As I understood so far (from exploring the official terraform-plugin-framework
, the third-party Python-TF plugin framework):
- Under the hood, a provider/plugin is a standalone process implementing a gRPC server, but the TF docs emphasise the plugin framework (based on
terraform-plugin-go
) as the point of integration rather than that low-level RPC interface. I think the RPCs are documented here? - Terraform bakes in an assumption that a plugin is a standalone executable binary, which Go makes significantly easier than Python & JavaScript - but there are packaging options out there for both…

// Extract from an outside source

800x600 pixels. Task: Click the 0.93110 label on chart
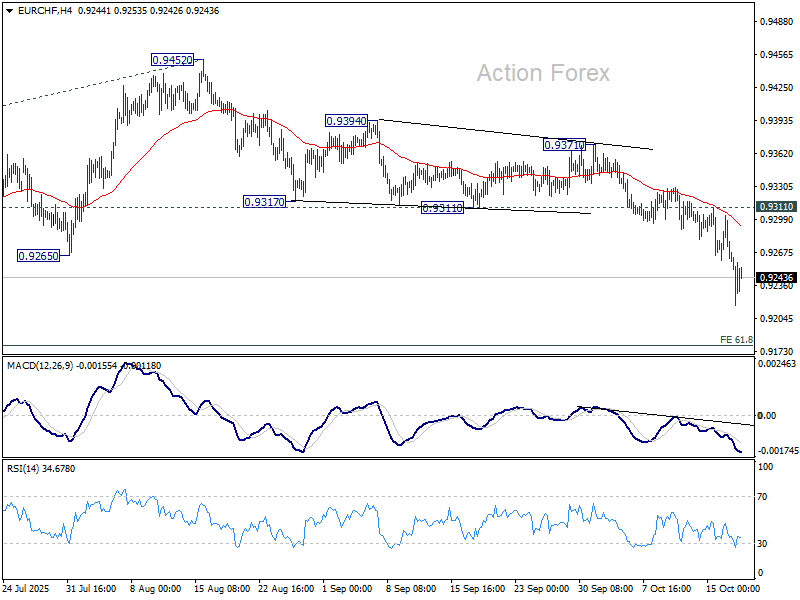point(441,208)
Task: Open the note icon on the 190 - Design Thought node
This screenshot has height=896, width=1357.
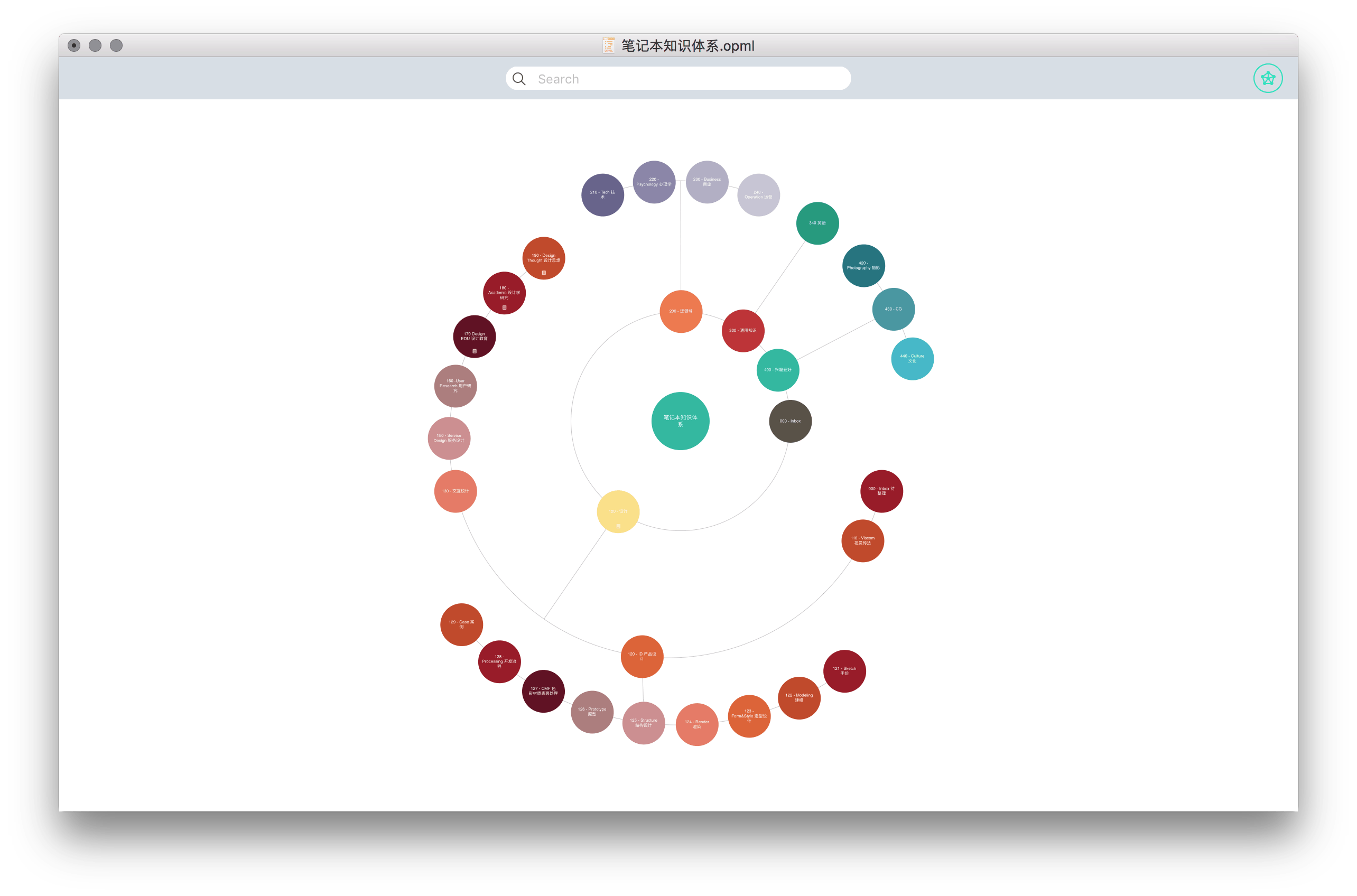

- Python-TF caveats makes some comments about assumed reluctance of HashiCorp to entertain partnering with plugins that are built on more custom frameworks for the registry.
From the fact I couldn’t find loads of existing threads here or GitHub issues asking for additional language bindings already, I assume the demand’s not been evidenced yet to commit to supporting more SDKs. The most realistic route seems like it’d be to build adoption of providers based on 3p-maintained frameworks first, to prove interest?
So I’m wondering if we could get clarity on whether HashiCorp really would resist or block a plugin/provider from partnering with the registry if it was based on a direct RPC integration rather than the proper SDK/framework (but was still able to provide standalone executable files as expected)?